Metals as a probe of 'Rieske' ISP domain movements

Abstract

We have recently shown (Rao BK, S., Tyryshkin, A.M., Roberts, A.G., Bowman, M.K. and Kramer, D.M. (2000) Biochemistry 39, 3285-3296) that copper (Cu1+ and Cu2+) is a competitive inhibitor, with respect to substrate plastoquinol (PQH2), of the cytochrome (cyt) b6f complex, but that it binds at a histidine that is far from the quinol oxidase (Qo) site, most likely on the cyt f protein. We suggested that Cu binding interferes with PQH2 binding at the Qo site via long-range interactions, probably by altering the conformation of the soluble 'head' domain of the Rieske iron-sulfur protein (ISP), which is known to contribute thermodynamically to binding at the Qo site.

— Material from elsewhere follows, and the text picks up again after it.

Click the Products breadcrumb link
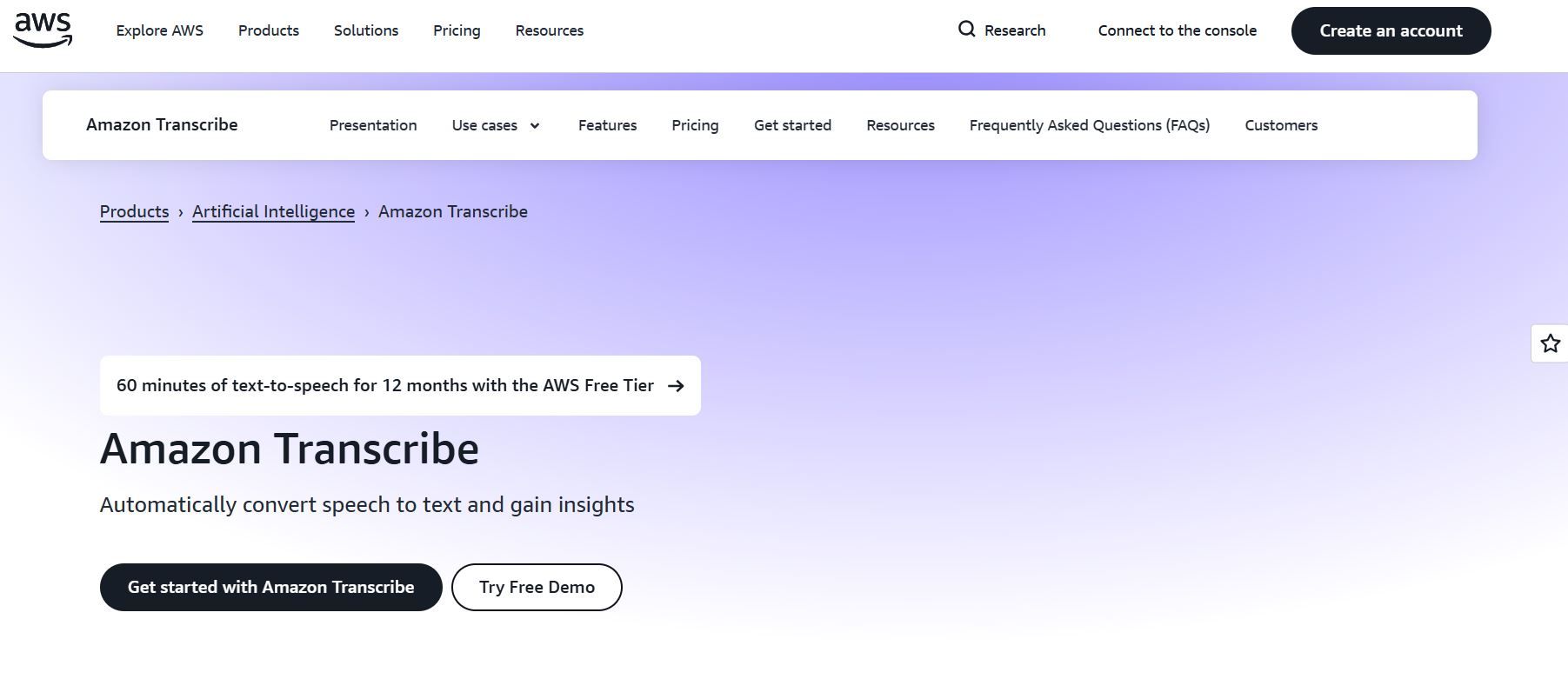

In this work we demonstrate, through oriented EPR studies, that Cu2+/1+ and Zn2+ shift the conformation of the ISP head domain be in the same direction, but to a smaller extent, as stigmatellin and DBMIB. Thus, inhibitory metals place the ISP in intermediate positions, as observed in some X-ray structures and . This confirms our hypothesis that Cu and Zn are specific inhibitors of ISP conformational changes, strongly supporting models in which such changes are intrinsic to the Q-cycle. Also, as a part of this work, we present a structural model of the cyt b6f complex based on the published cyt bc1 structures and available cyt b6f data, and assign the g-transition of the 2Fe2S cluster to the structural axes. This work was supported by an award by the Frasch Foundation and by the US Department of Energy Grant DE-FG03-98ER20299.